世界初!韓国「協同組合メディア」の挑戦 出資は1人3000円以下、全く新しいネットメディアが登場
とはいえ、韓国では「ネイバー」をはじめとするポータルサイトが優勢で「ニュースは無料」として誰でも読める。韓国経済も不況が続く中、特にネットメディアへの広告収入を当てにするのも難しい。プレシアンは究極の選択を迫られた。
苦渋の判断が迫られた時、一つの選択肢が浮かんだ。2012年12月に韓国で施行された「協同組合基本法」がそれだ。2013年2月に退任した李明博(イ・ミョンバク)前大統領の置きみやげ、とも言われているこの法律が施行され、韓国は現在、協同組合の設立ブームに湧いている。

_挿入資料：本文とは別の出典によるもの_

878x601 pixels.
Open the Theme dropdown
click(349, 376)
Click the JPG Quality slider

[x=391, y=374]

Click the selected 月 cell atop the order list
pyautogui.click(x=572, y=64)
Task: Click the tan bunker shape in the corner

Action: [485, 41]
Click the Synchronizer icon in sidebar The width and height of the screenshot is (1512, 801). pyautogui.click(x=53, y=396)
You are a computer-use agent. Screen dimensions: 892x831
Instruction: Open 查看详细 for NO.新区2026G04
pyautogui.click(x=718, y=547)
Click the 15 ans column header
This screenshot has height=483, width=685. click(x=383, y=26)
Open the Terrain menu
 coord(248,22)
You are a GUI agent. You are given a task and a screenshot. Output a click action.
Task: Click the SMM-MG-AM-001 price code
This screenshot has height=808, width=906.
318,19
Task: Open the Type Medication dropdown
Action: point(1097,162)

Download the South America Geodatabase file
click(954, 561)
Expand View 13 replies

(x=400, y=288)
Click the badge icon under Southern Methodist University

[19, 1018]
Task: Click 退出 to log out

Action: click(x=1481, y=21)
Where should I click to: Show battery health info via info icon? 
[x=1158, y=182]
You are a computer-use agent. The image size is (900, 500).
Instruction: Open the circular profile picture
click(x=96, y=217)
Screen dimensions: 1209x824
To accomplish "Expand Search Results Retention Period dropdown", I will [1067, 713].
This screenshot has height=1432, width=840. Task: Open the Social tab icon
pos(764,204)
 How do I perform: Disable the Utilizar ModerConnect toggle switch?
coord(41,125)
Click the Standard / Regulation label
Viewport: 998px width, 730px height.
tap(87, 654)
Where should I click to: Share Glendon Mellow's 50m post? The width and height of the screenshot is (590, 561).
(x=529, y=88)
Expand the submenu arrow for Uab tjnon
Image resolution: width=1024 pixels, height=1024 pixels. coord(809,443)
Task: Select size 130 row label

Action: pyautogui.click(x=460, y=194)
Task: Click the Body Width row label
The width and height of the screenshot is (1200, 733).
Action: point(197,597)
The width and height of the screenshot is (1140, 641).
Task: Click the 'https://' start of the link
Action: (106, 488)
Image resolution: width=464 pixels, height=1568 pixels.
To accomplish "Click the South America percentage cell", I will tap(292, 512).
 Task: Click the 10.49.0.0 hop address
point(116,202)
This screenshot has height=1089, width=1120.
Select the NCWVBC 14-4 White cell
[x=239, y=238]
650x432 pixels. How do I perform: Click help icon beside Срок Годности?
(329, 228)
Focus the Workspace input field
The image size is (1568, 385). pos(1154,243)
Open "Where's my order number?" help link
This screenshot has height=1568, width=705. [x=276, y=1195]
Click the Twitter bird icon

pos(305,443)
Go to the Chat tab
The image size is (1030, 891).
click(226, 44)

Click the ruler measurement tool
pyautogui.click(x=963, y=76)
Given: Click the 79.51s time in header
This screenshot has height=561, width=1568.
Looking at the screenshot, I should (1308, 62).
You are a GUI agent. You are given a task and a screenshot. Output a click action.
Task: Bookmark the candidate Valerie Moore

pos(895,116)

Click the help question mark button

賛同者として5人以上集まれば、ほぼあらゆる形態の協同組合が設立可能という法律の存在が、プレシアンを「協同組合」への転換という方向に背中を押した。
「協同組合法」の施行が後押し
プレシアンの報道に意義を感じる人から資金面で協力してもらう一方で、ニュースを“消費”する読者(消費者)が満足できるような報道を目指す。そこれそ、プレシアンが目指す報道ではないだろうかとの結論に至ったという。さらに、「政治的・経済的志向が強い既存メディアは、読者である消費者の存在を無視した報道を行っている側面もある。そんな報道から疎外されている人たちの受け皿としても機能でき、市井の人たちに目配りが効いた本来の報道ができるのではないかと考えた」と田洪局長は説明する。
それは、協同組合という形態が広告主の意向からも影響を受けにくい組織であること。さらに、株式の多寡による所有と経営から「1人1票」の原則に基づいた所有と経営になることで、組織に携わる誰にとっても報道形態の平等と自由度が増すという協同組合が持つ性格が最適、という判断もあったようだ。